> _Aim of the task_
Look through the material below and copy exactly the lines from the line with "Given: Click the" to the line with "796x549 pixels.", those two lines included.

> _Material supplied_
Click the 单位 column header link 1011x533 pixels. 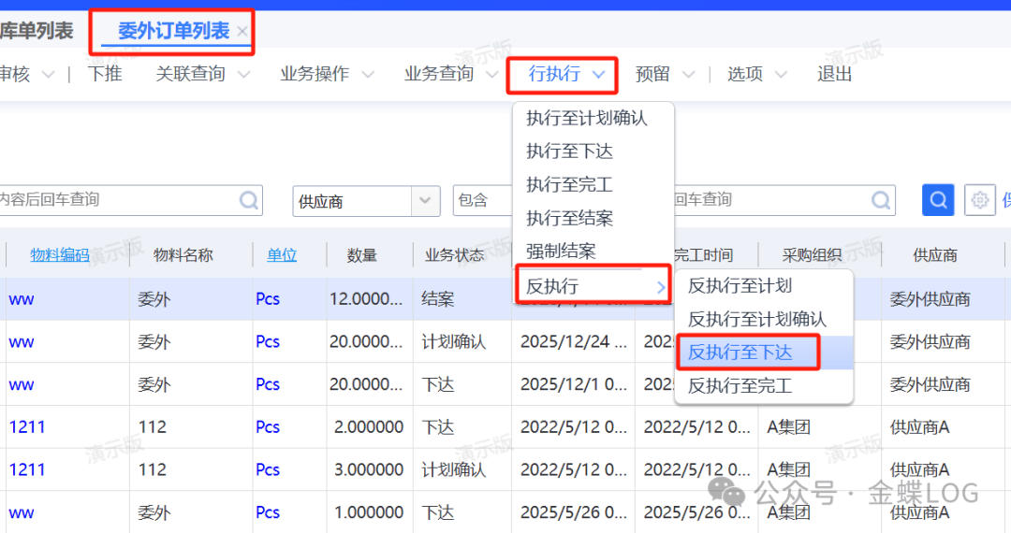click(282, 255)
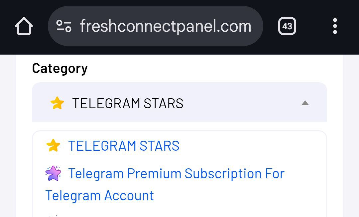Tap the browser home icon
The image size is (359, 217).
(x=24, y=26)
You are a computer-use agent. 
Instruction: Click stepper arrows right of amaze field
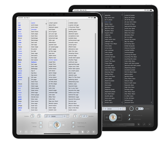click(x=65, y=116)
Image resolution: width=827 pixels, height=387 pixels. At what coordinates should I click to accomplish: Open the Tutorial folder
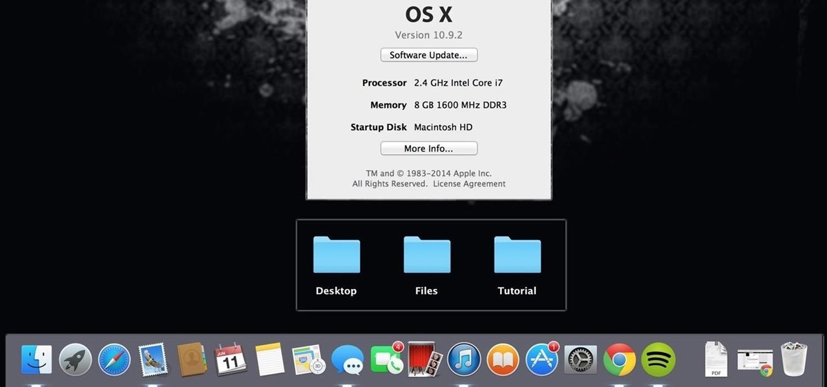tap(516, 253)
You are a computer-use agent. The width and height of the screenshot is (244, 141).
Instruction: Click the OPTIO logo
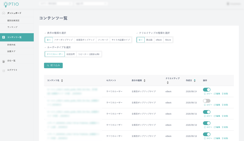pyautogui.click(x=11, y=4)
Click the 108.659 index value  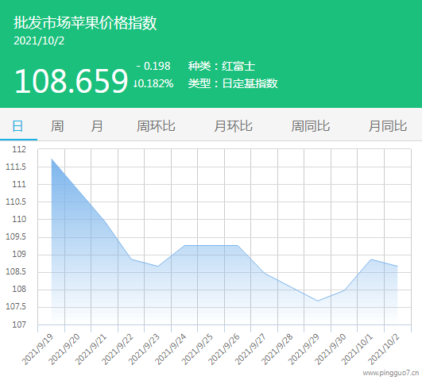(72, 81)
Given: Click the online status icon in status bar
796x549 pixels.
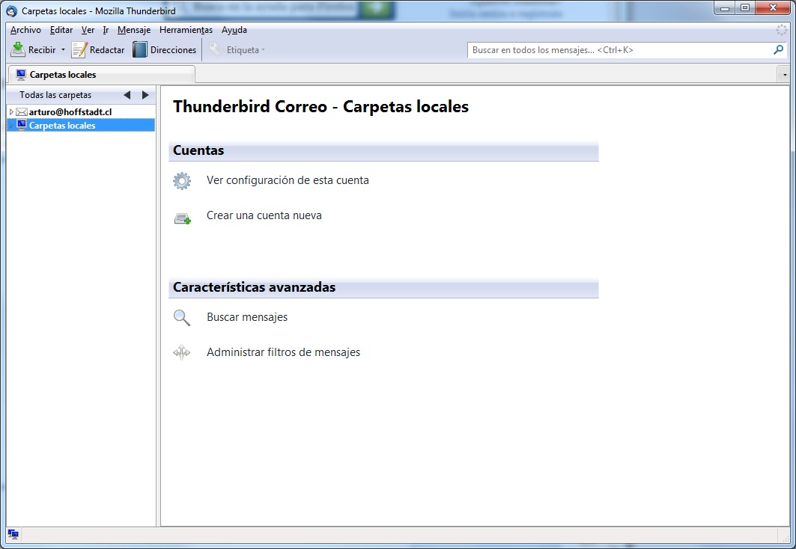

--

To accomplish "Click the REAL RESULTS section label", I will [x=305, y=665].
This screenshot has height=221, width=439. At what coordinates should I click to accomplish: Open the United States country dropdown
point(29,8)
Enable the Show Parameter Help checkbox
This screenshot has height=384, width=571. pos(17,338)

--

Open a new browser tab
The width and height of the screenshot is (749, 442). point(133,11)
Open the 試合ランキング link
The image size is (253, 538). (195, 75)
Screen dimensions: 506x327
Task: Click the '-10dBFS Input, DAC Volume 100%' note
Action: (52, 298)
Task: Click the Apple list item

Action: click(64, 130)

> _Answer box_
Given: Click the online status icon in status bar
796x549 pixels.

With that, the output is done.